Given data:

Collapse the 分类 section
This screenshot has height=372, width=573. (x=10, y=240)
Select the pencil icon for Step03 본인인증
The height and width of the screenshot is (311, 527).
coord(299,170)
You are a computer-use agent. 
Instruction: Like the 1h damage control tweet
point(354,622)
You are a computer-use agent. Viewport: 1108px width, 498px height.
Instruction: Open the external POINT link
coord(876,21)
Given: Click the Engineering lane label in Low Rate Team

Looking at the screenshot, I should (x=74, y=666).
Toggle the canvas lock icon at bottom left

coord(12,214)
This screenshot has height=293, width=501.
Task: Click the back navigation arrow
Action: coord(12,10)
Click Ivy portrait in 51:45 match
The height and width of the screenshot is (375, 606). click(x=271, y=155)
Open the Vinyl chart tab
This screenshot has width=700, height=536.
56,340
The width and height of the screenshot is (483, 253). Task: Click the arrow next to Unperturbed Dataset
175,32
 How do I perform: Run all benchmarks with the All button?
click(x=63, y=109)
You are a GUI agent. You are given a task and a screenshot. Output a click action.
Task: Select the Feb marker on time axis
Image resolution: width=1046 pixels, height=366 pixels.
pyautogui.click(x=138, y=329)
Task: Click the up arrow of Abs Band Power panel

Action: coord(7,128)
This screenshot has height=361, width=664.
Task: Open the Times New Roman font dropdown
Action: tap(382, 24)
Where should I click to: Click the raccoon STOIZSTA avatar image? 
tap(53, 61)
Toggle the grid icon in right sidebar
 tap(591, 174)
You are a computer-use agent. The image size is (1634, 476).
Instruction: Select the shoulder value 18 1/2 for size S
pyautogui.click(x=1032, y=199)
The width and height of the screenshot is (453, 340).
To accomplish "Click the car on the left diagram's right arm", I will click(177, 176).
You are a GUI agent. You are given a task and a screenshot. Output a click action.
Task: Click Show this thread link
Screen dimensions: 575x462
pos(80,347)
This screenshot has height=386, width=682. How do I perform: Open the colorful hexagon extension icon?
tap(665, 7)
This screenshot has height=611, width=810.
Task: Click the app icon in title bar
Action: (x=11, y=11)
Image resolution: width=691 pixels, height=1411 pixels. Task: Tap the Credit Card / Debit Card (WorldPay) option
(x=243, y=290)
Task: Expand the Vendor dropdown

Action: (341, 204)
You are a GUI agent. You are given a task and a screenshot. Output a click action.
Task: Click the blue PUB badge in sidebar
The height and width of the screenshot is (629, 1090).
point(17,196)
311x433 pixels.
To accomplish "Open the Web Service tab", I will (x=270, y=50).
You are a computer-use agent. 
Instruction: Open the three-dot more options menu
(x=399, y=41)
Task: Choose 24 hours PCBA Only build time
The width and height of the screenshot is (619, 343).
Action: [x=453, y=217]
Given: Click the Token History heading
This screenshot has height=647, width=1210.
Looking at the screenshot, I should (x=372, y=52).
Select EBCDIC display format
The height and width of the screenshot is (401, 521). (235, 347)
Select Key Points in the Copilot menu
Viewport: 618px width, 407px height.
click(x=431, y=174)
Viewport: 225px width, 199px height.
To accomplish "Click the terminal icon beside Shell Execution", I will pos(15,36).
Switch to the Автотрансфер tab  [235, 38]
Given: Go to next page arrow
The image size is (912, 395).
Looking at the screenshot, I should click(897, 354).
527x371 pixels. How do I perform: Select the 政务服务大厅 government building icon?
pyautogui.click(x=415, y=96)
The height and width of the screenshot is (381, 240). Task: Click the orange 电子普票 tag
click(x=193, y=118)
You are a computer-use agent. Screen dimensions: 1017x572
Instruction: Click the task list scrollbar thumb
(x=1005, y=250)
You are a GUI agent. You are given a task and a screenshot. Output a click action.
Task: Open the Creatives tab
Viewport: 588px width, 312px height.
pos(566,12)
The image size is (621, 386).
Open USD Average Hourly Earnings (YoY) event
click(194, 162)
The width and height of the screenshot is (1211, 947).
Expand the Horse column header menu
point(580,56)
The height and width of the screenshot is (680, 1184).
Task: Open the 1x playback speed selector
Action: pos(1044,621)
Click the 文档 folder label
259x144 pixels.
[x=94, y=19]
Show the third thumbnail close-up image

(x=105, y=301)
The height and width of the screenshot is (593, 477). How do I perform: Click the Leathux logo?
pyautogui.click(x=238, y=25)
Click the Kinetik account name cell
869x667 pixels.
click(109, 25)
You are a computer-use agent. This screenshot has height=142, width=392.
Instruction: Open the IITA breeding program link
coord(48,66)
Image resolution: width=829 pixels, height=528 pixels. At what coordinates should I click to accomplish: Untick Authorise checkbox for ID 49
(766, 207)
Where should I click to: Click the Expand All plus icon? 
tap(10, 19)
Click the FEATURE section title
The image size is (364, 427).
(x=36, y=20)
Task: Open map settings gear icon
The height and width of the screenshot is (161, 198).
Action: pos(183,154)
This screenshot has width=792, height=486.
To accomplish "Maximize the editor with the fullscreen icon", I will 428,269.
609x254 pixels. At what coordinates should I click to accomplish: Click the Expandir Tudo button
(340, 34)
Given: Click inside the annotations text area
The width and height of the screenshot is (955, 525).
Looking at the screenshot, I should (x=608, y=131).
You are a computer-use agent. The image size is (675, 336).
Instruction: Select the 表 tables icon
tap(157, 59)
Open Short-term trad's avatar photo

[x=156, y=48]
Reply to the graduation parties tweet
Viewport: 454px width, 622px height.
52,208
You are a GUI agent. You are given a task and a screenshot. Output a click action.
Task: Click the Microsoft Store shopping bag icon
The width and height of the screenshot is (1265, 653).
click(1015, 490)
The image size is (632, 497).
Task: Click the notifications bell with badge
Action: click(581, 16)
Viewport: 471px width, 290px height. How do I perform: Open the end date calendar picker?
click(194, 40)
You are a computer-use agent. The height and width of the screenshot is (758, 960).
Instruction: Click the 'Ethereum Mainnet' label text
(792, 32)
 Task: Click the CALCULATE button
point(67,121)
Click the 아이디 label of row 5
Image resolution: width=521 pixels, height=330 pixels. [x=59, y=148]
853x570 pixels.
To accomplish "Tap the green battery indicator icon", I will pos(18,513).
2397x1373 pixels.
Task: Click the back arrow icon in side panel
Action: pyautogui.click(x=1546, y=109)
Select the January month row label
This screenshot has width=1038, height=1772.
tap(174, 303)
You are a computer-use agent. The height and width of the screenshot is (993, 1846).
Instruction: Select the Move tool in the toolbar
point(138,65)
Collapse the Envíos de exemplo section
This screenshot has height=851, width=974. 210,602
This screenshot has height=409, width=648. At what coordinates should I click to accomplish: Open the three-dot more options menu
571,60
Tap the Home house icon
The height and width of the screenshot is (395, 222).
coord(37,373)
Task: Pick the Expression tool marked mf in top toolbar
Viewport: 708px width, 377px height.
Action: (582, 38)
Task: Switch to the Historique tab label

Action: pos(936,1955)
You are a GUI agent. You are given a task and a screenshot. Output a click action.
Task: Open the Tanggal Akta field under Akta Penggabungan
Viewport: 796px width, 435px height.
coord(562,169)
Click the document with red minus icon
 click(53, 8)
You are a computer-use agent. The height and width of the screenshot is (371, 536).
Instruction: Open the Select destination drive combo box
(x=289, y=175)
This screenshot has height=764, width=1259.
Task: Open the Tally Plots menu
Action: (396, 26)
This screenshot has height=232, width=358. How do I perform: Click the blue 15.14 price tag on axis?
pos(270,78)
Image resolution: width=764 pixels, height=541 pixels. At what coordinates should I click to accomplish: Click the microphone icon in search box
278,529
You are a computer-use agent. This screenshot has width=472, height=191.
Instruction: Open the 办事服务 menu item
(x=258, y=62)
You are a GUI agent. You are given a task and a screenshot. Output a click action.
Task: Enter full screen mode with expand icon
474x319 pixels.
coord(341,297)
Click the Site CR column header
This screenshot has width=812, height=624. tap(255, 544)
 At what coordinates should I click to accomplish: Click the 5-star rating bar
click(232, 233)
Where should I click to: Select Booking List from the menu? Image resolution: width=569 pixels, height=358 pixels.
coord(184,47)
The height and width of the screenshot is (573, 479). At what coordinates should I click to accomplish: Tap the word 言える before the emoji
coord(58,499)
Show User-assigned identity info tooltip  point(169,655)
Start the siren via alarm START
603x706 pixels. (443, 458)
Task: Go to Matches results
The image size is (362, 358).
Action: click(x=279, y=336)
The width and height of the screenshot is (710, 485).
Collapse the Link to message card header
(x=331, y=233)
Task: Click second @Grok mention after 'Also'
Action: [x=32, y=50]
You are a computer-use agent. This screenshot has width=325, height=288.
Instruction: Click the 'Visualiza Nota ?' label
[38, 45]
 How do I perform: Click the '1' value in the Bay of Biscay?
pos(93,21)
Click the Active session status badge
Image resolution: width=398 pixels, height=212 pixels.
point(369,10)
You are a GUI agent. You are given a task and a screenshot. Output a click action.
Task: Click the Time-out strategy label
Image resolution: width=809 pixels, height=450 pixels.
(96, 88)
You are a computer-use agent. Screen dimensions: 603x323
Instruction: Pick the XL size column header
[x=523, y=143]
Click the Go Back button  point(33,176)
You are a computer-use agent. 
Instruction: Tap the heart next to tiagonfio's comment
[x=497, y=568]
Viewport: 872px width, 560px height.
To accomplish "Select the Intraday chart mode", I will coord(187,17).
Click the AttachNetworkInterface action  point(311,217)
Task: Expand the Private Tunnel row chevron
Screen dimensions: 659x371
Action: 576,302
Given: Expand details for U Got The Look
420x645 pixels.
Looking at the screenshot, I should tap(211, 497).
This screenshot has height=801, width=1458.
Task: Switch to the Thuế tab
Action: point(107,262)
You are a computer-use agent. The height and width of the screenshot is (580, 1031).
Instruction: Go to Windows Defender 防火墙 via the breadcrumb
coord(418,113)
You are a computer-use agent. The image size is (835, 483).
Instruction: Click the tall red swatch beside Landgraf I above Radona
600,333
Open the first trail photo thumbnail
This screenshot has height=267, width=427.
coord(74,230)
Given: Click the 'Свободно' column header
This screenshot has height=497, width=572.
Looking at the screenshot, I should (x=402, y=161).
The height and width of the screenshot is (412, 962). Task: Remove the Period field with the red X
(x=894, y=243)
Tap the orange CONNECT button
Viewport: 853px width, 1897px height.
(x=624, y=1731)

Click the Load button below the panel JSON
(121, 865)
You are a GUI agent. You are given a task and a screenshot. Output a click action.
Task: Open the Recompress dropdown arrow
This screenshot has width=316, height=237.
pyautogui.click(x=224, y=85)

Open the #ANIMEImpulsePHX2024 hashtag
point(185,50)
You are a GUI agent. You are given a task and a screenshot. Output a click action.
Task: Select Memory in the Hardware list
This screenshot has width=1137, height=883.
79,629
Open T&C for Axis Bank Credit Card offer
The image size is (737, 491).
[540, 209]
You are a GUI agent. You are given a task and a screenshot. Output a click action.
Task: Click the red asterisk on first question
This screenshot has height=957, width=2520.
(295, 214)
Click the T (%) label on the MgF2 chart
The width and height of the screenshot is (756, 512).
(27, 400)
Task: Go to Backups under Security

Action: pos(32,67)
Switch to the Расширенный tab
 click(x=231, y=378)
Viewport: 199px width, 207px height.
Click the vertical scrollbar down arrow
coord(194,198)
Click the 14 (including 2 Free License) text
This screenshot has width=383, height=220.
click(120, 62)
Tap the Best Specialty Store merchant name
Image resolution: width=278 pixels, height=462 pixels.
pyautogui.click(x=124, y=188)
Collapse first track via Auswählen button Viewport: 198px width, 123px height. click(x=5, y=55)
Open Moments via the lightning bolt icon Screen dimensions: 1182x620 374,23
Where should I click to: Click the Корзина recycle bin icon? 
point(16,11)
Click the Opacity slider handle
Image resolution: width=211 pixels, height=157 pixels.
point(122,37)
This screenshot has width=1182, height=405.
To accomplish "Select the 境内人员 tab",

Exercise aim:
Copy the records above exactly, beginning at the line that contains "has width=325, height=288." and stopping after the line that contains "Tap the orange CONNECT button".

Response:
You are a computer-use agent. This screenshot has width=325, height=288.
Instruction: Click the 'Visualiza Nota ?' label
[38, 45]
 How do I perform: Click the '1' value in the Bay of Biscay?
pos(93,21)
Click the Active session status badge
Image resolution: width=398 pixels, height=212 pixels.
point(369,10)
You are a GUI agent. You are given a task and a screenshot. Output a click action.
Task: Click the Time-out strategy label
Image resolution: width=809 pixels, height=450 pixels.
(96, 88)
You are a computer-use agent. Screen dimensions: 603x323
Instruction: Pick the XL size column header
[x=523, y=143]
Click the Go Back button  point(33,176)
You are a computer-use agent. 
Instruction: Tap the heart next to tiagonfio's comment
[x=497, y=568]
Viewport: 872px width, 560px height.
To accomplish "Select the Intraday chart mode", I will coord(187,17).
Click the AttachNetworkInterface action  point(311,217)
Task: Expand the Private Tunnel row chevron
Screen dimensions: 659x371
Action: 576,302
Given: Expand details for U Got The Look
420x645 pixels.
Looking at the screenshot, I should tap(211, 497).
This screenshot has height=801, width=1458.
Task: Switch to the Thuế tab
Action: point(107,262)
You are a computer-use agent. The height and width of the screenshot is (580, 1031).
Instruction: Go to Windows Defender 防火墙 via the breadcrumb
coord(418,113)
You are a computer-use agent. The image size is (835, 483).
Instruction: Click the tall red swatch beside Landgraf I above Radona
600,333
Open the first trail photo thumbnail
This screenshot has height=267, width=427.
coord(74,230)
Given: Click the 'Свободно' column header
This screenshot has height=497, width=572.
Looking at the screenshot, I should (x=402, y=161).
The height and width of the screenshot is (412, 962). Task: Remove the Period field with the red X
(x=894, y=243)
Tap the orange CONNECT button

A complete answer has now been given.